→ **Excerpted data**
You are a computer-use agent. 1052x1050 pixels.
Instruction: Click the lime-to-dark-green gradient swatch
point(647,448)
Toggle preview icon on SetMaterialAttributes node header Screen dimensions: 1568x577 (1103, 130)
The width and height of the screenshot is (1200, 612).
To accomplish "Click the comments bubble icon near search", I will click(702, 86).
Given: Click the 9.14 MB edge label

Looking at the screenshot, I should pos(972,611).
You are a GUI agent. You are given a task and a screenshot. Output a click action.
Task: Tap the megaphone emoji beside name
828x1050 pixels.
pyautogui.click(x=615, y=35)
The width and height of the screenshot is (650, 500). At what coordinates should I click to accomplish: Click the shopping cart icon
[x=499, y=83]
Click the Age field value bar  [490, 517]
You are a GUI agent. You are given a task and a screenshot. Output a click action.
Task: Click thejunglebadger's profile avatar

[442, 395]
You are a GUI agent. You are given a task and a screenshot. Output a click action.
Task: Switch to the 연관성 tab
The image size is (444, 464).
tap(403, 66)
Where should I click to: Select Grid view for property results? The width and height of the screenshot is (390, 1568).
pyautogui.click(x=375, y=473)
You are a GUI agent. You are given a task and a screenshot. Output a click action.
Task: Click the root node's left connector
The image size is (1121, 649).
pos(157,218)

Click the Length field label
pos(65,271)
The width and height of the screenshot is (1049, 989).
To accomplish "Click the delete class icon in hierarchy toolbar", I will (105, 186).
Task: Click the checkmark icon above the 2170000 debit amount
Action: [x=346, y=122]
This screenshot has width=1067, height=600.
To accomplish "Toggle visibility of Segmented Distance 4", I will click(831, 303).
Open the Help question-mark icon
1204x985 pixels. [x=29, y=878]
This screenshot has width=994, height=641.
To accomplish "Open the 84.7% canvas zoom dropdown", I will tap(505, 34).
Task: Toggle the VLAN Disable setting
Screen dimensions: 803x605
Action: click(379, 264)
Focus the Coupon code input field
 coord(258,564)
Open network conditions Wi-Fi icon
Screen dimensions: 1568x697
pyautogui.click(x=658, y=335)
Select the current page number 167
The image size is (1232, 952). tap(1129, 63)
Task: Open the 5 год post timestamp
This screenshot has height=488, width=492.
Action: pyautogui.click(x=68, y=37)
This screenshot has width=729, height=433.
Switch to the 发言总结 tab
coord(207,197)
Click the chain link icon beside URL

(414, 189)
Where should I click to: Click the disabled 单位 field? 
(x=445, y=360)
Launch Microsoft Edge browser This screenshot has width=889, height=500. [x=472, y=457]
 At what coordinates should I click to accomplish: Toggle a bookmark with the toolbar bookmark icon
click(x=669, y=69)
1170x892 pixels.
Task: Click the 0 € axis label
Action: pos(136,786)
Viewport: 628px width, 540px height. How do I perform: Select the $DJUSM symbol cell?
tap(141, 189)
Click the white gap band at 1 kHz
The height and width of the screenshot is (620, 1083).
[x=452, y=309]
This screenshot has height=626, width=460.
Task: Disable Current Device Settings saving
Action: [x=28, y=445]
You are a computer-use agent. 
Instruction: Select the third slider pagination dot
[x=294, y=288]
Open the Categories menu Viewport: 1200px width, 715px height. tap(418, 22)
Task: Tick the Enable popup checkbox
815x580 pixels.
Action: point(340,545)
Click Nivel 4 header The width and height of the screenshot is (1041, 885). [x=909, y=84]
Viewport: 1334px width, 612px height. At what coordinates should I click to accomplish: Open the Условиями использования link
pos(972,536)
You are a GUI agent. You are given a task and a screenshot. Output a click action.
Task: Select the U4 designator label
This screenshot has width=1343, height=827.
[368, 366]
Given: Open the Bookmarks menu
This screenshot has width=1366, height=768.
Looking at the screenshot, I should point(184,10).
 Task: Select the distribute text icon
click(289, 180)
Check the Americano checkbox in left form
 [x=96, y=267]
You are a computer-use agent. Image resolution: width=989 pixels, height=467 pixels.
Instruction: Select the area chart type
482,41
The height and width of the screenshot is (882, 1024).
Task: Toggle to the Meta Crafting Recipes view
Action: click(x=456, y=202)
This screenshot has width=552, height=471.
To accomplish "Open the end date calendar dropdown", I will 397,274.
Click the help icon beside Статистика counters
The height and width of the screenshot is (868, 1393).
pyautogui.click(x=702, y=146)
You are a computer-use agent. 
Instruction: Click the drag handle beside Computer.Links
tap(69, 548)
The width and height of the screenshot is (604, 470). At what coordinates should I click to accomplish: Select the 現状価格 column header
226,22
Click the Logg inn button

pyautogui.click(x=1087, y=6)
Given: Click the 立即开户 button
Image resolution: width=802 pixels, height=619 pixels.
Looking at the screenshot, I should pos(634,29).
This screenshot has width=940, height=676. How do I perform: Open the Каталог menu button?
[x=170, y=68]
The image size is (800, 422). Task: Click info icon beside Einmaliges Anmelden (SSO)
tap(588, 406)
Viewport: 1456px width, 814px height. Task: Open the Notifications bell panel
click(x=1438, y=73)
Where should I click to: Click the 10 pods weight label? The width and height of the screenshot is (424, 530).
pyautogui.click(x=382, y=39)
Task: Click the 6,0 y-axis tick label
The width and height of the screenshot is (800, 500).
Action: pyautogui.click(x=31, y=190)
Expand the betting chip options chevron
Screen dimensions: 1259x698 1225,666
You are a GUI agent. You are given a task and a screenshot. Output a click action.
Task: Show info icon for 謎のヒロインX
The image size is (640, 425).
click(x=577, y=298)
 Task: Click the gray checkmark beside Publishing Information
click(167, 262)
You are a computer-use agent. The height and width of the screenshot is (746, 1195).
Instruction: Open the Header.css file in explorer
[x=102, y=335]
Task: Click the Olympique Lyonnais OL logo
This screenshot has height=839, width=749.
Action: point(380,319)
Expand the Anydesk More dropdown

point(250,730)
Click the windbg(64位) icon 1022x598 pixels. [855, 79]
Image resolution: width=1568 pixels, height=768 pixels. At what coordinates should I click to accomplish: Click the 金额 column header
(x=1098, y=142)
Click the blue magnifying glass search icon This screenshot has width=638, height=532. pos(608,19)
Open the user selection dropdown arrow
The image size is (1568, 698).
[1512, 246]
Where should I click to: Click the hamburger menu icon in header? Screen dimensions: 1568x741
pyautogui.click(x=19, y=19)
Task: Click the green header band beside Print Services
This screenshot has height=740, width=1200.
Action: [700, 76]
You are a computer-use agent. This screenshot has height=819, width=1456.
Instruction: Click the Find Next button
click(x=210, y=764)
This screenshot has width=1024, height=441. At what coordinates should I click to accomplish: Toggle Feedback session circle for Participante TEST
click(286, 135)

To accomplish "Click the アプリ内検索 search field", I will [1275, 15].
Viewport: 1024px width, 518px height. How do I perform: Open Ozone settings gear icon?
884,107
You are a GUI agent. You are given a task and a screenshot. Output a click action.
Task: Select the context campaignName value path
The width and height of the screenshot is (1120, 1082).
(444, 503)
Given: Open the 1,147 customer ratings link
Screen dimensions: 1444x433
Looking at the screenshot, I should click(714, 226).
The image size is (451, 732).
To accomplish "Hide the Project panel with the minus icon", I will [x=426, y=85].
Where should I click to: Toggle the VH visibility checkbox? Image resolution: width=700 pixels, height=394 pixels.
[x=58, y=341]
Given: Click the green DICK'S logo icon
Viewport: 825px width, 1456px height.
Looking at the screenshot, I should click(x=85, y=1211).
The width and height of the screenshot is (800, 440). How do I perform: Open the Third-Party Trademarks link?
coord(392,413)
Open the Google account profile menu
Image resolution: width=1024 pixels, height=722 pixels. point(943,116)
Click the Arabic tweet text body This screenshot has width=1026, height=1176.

→ **Work instruction**
Check each line above for "node" and return the ones that have it.

→ **Answer box**
Toggle preview icon on SetMaterialAttributes node header Screen dimensions: 1568x577 (1103, 130)
Task: Click the root node's left connector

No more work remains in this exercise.